Dans la métropole bordelaise et l’agglomération d’Arcachon, la police est elle intervenue à 55 reprises pour des différents conjugaux lors de la première semaine de confinement, contre 44 par semaine en moyenne depuis le 1er janvier, soit une hausse d’un quart des violences présumées.
Réponses fermes
Néanmoins, Frédérique Porterie, procureure du tribunal de grande instance, estime que « le ressort judiciaire de Bordeaux n’enregistre pas une hausse alarmante » des affaires, en dessous du moins de ceux constatés au plan national.
« Nous étions tous très inquiets par ce phénomène, explique la procureure. Aussi, les forces de l’ordre sont extrêmement réactives quand elles sont prévenues par des membres des foyers ou des voisins. La plupart de ces différents n’ont pas forcément eu de traduction judiciaire, mais ils ont été traités immédiatement dès que des violences ont été constatées, avec des garde à vue. »
Des « réponses fermes » ont été apportées, dans la ligne politique suivie par l’Etat notamment depuis le Grenelle des violences conjugales, souligne la magistrate. Celles-ci se sont traduites par 10 défèrements devant la justice, et d’audiences en comparition immédiates. 5 ont fait l’objet de peines d’emprisonnement, et les autres de mise sous contrôle judiciaire des auteurs et d’interdictions pour ces dernier de rencontrer la victime.
Exfiltrer les hommes
« Mais nous restons en difficulté pour procéder à l’éloignement du conjoint violent », reconnait Frédérique Porterie.
La préfecture de la Gironde souhaite donc expérimenter avec la Ville de Bordeaux un dispositif pour proposer des nuitées aux auteurs des violences.
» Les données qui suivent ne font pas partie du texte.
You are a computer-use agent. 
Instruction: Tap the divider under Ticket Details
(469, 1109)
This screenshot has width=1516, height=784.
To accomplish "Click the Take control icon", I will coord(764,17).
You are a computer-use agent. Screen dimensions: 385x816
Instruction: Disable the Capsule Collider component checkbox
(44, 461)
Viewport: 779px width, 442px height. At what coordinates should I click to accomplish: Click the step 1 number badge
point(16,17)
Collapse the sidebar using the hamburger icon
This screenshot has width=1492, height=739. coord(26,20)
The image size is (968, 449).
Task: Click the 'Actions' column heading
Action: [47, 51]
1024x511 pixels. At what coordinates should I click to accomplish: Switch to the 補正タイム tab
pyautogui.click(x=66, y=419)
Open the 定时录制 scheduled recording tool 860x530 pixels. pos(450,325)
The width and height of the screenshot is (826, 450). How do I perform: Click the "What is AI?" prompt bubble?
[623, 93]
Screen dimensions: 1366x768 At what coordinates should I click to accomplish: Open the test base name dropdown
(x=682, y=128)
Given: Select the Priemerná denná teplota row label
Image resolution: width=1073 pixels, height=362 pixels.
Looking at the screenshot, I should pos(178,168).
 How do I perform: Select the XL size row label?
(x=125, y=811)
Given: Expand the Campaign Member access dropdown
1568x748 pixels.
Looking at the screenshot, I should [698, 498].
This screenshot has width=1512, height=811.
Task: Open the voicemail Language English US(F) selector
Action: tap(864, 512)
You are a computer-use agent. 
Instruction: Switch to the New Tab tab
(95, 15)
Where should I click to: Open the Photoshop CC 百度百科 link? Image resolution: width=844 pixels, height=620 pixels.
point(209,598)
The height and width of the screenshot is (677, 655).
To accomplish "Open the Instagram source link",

« On préfèrerait « sortir » les hommes de manière à ce que ce ne soit pas toujours les femmes qui doivent quitter leur domicile, et provoque un bouleversement pour les enfants, justifie la préfète de Nouvelle-Aquitaine, Fabienne Buccio. Mais c’est un véritable problème de trouver un hébergement pour les conjoints violents. On peut difficilement les éloigner dans un autre département quand ils ont un travail, et quand ils n’en on pas ils ne peuvent souvent pas se payer un logement. »
Avec le confinement, les centres d’hébergement continuent donc à accueillir les femmes victimes, voire comme à l’Apafed, proposent des solutions pour les aider à assurer le suivi scolaire de leurs enfants quand elles en ont.
Les autorités veulent ouvrir davantage de places, notamment dans les hôtels, « afin que les femmes ne soient pas condamnées à attendre la fin du confinement pour pouvoir quitter leur domicile », souligne Sophie Buffeteau, déléguée régionale aux droits des femmes.
Privilégier internet au 3919
Cette dernière juge par ailleurs « plutôt inquiétante » la baisse du nombre d’appels constaté nationalement au 3919, passé depuis le début du confinement de 400 à 100 par jour. Il montre que les victimes de violence, confinées avec leur agresseur, n’osent pas décrocher leur téléphone.
« Ce n’est pas une bonne nouvelle, et les associations n’ont pas les moyens de joindre des femmes qu’elles suivaient depuis un moment », pointe Sophie Buffeteau.
Aussi, les autorités invitent les victimes à passer de préférence par la plateforme internet arretonslesviolences.gouv.fr, « active 24h/24 pour dialoguer avec les forces de l’ordre de façon anonyme et sécurisée ». Le nombre de connexions à ce site aurait quant à lui grimpé de 40% ces derniers jours.
« Si elles ne peuvent pas parler, elles peuvent tchatter sur la plateforme en se cachant dans les toilettes ou la salle de bain », rappelle la déléguée régionale aux droits des femmes. « Elles ont aussi la possibilité de déposer plainte en ligne. »
Les pouvoirs publics appellent en outre à « la vigilance citoyenne des voisins qui peuvent sauver des vies en tapant le 17 en cas de grave danger ».
Ils indiquent que les violences intrafamiliales ne concernent pas que les conflits conjugaux : la police girondine a ainsi effectué 27 interventions, soit 63% de plus que d’habitude, essentiellement suite à des disputes entre des jeunes majeurs ayant des problèmes psychiatrique et leurs parents chez lesquels ils sont confinés. Le parquet signale en revanche « ne pas avoir de remontées particulières » sur des cas de maltraitance d’enfants.